TASK OBJECTIVE: Set down each line of the data exactly, but not the pictures.
EXERCISE MATERIAL: Begin
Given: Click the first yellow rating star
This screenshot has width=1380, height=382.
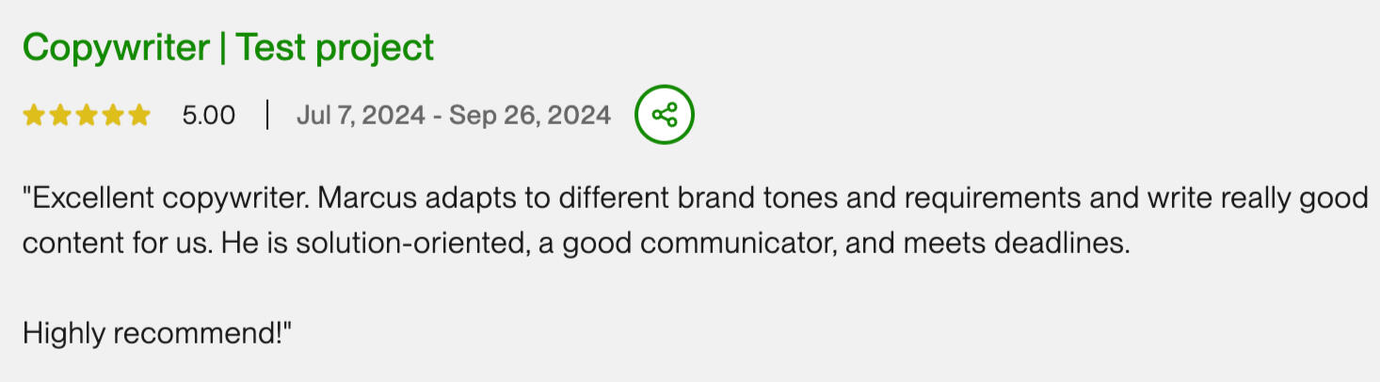Looking at the screenshot, I should [x=33, y=116].
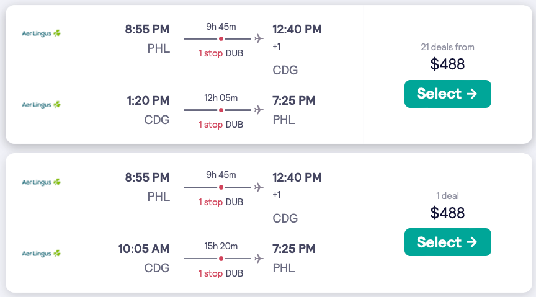
Task: Click the airplane icon on the 12h 05m flight
Action: tap(259, 110)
EXERCISE MATERIAL: End
WRITTEN REPLY:
Given: Click the first yellow rating star
This screenshot has width=1380, height=382.
Looking at the screenshot, I should [x=33, y=116].
Task: Click the airplane icon on the 12h 05m flight
Action: tap(259, 110)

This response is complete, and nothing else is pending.